### [PROBLEM TO SOLVE]
Check each line of the listing for the string "agent", count the lines that have it, and answer with that number only.

### [LISTED RECORDS]
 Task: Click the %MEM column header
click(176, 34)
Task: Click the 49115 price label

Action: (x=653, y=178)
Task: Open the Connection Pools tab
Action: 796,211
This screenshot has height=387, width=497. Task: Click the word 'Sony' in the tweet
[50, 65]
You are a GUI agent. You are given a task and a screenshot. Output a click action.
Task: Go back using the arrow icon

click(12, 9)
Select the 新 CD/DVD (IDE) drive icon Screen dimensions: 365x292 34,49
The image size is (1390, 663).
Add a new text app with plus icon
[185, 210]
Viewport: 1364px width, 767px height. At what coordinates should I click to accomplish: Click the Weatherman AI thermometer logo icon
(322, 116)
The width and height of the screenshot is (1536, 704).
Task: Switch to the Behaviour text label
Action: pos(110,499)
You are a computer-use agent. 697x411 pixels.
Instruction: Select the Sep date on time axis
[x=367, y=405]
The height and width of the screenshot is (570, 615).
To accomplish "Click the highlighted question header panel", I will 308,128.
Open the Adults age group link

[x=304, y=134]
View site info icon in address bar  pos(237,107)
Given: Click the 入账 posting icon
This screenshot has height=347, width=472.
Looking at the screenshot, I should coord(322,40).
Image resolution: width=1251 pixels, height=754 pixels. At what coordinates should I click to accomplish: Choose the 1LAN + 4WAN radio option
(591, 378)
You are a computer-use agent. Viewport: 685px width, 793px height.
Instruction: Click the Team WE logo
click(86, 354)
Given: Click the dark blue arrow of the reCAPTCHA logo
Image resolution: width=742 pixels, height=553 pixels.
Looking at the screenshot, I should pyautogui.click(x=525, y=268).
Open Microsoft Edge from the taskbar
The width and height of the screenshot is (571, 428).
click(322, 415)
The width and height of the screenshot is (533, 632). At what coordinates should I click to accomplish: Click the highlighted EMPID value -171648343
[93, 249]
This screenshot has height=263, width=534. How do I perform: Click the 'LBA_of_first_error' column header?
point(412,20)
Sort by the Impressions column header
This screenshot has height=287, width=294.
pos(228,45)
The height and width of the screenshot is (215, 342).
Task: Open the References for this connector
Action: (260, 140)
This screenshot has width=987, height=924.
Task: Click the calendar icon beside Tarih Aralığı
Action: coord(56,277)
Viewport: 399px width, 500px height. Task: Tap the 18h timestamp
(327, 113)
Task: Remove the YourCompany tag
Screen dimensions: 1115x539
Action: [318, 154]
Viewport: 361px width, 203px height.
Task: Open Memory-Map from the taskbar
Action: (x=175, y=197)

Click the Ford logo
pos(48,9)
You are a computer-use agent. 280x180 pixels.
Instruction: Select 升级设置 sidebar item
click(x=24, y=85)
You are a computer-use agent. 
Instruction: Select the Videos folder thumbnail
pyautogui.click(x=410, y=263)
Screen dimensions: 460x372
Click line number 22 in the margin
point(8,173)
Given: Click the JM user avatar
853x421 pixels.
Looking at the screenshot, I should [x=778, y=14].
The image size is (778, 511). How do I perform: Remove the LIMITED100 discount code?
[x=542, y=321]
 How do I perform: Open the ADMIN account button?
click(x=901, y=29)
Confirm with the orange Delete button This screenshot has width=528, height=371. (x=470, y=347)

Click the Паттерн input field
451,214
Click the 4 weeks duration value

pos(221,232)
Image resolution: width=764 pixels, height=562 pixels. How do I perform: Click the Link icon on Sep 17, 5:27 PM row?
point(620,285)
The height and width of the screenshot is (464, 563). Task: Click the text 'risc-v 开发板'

### [SOLUTION FOR THIS EXERCISE]
5